→ **The data**
<<<<

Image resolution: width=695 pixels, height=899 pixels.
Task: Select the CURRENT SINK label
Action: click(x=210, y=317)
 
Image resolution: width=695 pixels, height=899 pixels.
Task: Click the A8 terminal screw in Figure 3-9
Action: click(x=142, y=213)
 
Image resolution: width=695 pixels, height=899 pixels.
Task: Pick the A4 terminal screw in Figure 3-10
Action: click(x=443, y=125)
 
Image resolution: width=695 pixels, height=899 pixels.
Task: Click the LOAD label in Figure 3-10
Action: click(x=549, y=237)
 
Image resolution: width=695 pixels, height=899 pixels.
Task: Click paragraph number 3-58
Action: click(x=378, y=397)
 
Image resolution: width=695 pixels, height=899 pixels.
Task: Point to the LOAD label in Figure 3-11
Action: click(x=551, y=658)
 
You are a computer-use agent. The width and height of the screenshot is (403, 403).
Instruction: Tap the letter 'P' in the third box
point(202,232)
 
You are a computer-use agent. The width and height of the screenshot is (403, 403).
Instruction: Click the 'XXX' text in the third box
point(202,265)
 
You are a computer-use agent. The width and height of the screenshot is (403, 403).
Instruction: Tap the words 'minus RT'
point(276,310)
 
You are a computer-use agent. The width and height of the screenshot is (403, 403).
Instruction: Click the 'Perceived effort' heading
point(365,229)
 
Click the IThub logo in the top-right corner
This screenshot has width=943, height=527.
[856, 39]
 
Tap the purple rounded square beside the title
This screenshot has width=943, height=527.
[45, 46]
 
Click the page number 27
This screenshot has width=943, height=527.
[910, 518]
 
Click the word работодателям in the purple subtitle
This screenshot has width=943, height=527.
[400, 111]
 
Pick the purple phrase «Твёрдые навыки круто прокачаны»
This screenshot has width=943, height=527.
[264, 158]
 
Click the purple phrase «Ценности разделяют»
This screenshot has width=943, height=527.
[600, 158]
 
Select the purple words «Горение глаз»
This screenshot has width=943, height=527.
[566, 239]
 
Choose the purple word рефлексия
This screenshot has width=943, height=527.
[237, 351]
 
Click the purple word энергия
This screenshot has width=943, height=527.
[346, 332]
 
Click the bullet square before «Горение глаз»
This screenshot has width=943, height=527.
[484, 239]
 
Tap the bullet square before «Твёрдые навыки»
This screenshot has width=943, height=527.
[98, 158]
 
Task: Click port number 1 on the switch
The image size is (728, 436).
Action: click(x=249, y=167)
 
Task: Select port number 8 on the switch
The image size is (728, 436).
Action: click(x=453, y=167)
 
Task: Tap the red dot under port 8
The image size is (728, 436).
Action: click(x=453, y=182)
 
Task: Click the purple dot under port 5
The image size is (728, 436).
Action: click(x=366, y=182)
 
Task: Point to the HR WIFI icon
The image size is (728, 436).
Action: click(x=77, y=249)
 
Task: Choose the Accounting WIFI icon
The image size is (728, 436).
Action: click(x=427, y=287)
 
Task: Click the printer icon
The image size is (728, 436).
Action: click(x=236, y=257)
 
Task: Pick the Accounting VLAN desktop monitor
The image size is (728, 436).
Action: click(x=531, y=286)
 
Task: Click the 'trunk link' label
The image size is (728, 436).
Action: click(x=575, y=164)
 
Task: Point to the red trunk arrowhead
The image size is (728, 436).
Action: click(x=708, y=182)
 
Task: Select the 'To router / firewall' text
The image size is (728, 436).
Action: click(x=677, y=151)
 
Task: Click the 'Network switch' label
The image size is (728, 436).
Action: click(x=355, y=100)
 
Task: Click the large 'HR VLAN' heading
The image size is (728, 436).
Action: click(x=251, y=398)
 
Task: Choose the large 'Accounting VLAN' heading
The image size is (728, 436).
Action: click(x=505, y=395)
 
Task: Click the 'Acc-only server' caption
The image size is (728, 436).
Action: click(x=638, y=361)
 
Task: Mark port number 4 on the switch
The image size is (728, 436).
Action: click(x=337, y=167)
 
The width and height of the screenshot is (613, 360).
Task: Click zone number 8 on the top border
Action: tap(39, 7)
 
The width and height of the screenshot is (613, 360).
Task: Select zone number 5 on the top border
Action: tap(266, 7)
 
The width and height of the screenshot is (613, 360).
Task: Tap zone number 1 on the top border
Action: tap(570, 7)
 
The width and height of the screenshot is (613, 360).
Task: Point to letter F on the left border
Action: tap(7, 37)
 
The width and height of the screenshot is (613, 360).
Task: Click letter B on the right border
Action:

>>>>

→ **Your objective**
How many lines in the data above contain the word "heading"? Reply with the number alone.

→ **Reply**
3